I’ve been lax in firealling my VLANs at home, but with the recent controversy over UniFi devices phoning home without consent, this has taken on renewed importance. I’m also taking on a new tenant in my detached apartment and would like to keep all their stuff segregated from mine.
Fortunately it’s all pretty easy.
For my network, I’m keeping my Cloud Key and Pi-Hole on the main LAN. I have additional Corporate VLANs created for Management, Cameras, and the Apartment.
In the Firewall rules, for WAN_OUT I’ve created two rules to Drop all traffic from the Management and Cameras networks.
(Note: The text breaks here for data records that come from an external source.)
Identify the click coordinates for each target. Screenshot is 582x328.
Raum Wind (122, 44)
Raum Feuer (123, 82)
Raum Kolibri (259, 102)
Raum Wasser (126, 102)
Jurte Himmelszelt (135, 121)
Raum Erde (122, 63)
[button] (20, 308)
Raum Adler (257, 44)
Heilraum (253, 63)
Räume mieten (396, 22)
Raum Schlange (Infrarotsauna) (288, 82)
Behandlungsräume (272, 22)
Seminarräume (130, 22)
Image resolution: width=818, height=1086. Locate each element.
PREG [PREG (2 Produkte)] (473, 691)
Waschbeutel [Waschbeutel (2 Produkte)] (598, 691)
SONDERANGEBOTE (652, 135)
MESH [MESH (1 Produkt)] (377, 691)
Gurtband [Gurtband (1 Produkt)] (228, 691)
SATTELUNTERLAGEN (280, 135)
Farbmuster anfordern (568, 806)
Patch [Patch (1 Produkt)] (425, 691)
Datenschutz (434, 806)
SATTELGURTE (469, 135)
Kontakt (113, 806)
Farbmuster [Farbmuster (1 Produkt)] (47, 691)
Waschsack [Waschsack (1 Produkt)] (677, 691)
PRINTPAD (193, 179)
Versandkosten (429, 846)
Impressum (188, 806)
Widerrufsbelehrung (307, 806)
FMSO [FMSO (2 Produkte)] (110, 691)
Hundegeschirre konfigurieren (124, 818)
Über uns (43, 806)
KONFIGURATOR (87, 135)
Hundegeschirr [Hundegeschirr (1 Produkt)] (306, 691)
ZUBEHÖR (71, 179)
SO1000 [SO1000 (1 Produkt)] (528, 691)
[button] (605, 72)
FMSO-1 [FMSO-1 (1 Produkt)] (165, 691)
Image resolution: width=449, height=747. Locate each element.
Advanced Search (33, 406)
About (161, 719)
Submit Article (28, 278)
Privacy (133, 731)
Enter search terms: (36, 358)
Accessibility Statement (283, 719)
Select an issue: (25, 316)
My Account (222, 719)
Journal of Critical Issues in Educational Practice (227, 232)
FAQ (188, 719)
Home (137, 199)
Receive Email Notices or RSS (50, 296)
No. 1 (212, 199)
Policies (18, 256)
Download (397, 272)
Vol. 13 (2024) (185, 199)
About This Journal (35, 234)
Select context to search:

They cannot reach the Internet at all.
To allow and deny particular cross-VLAN traffic, the first step is to create a group of all the Private IP address ranges:
- 10.0.0.0/8
- 192.168.0.0/16
- 172.16.0.0/12
- 100.64.0.0/10 (this is CGNAT, might be a bad idea if your ISP uses them)
Back in the Rules area, LAN_IN needs a series of rules:
- Allow (Management | Cameras) networks access to the CloudKey.
- Allow (Management | Cameras | Apartment) networks access to the Pi-Hole.
- Drop (Management | Cameras | Apartment) networks access to the Private IP ranges group.
The Allow rules must be before the Deny rules for each Network.
The gotcha with denying devices access to the Internet is that they cannot directly obtain firmware updates. For UniFi Networking products this can be worked-around by having the UniFi Controller cache the firmware prior to upgrading — see Settings -> Maintenance -> Firmware.
I’m not sure whether Protect can distribute firmware updates to the Cameras. Guess I’ll find out the next time there’s an update available. Once my UniFi Protect NVR arrives I will place that in the Cameras VLAN so that traffic doesn’t have to cross the router and figure out the WAN_OUT / LAN_IN firewall rules needed to keep it happy.